§ Source:
----
Included in that amount is $842 billion for the Defense Department and $32 billion for nuclear weapons programs that fall under the purview of the Energy Department. 

The House Armed Services Committee passed the measure in an overwhelming 58-1 vote in June, but Democratic support dropped Thursday, after GOP-sponsored amendments were added to the bill.

Chief among those was a measure that would reverse the Pentagon’s policy to reimburse travel expenses for service members who get abortions across state lines — the same program that has sparked Sen. Tommy Tuberville’s (R-Ala.) protest in the upper chamber, where he has blocked hundreds of military promotions. Heading into the vote, Freedom Caucus conservatives had hailed Tuberville as a driving force behind their successful effort to alter the initial bill.  

Sens. Joe Manchin (D-W.Va.) speaks with Tommy Tuberville (R-Ala.) as they arrive for a Senate Armed Services Committee nomination hearing

Sens. Joe Manchin (D-W.Va.) speaks with Tommy Tuberville (R-Ala.) as they arrive for a Senate Armed Services Committee nomination hearing for U.S. Air Force Gen. Charles Brown to be Chairman of the Joint Chiefs of Staff on July 11. Greg Nash

Amendments targeting transgender care and diversity and inclusion initiatives also battered away at Democratic support.
----
§ Stated problem A: Does each statement below agree with the article on the defense bill? For each, answer yes or no and quote the deciding words. (i) The House Armed Services Committee passed the measure 58-1 in June. (ii) The $32 billion for nuclear weapons programs falls under the Defense Department. (iii) Tuberville has blocked hundreds of military promotions.
§ Stated problem B: Could you carry on the article about the defense bill, starting right after its last sentence?

§ Material provided:
----
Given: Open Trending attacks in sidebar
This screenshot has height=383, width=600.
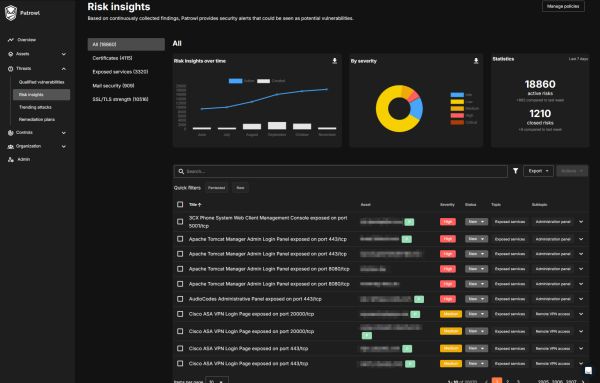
----
§ Final result A:
(i) Yes: "passed the measure in an overwhelming 58-1 vote in June"
(ii) No: "$32 billion for nuclear weapons programs that fall under the purview of the Energy Department"
(iii) Yes: "where he has blocked hundreds of military promotions"

§ Final result B:
One measure would prohibit the health care program for active-duty service members from covering “sex reassignment surgeries and gender hormone treatments for transgender individuals,” and the other calls for prohibiting gender transition procedures through the Exceptional Family Member Program. 

Other provisions eliminate diversity equity and inclusion offices and personnel in the armed forces and curtail federal funding for such efforts.

House Armed Services Committee ranking member Adam Smith (D-Wash.), who had previously supported the NDAA, bashed the final House bill as one that pushes “an agenda rooted in racism, misogyny, bigotry, ignorance, and hatred.”

“What we’ve seen is this bill has been transformed into an extremist manifesto,” House Minority Whip Katherine Clark (D-Mass.) said Friday morning on CNN.

“We know that this bill is going nowhere in the Senate, because it is disgusting and outrageous,” she later added.

A wild card heading into the vote surrounded Ukraine funding, after several amendments to curtail U.S. aid to Kyiv were shot down on the House floor Thursday. Rep. Marjorie Taylor Greene (R-Ga.) had sponsored three of those failed Ukraine proposals, including one to strike $300 million in direct assistance, and had vowed to oppose the underlying NDAA package as a result. 

In a sign of her shifting allegiances toward McCarthy, however, Greene reversed course Friday and supported the final bill. She later explained the reason: McCarthy had offered her a seat on the conference committee that will be charged with cutting a deal with Senate negotiators over a final compromise package — if such a conference comes to pass.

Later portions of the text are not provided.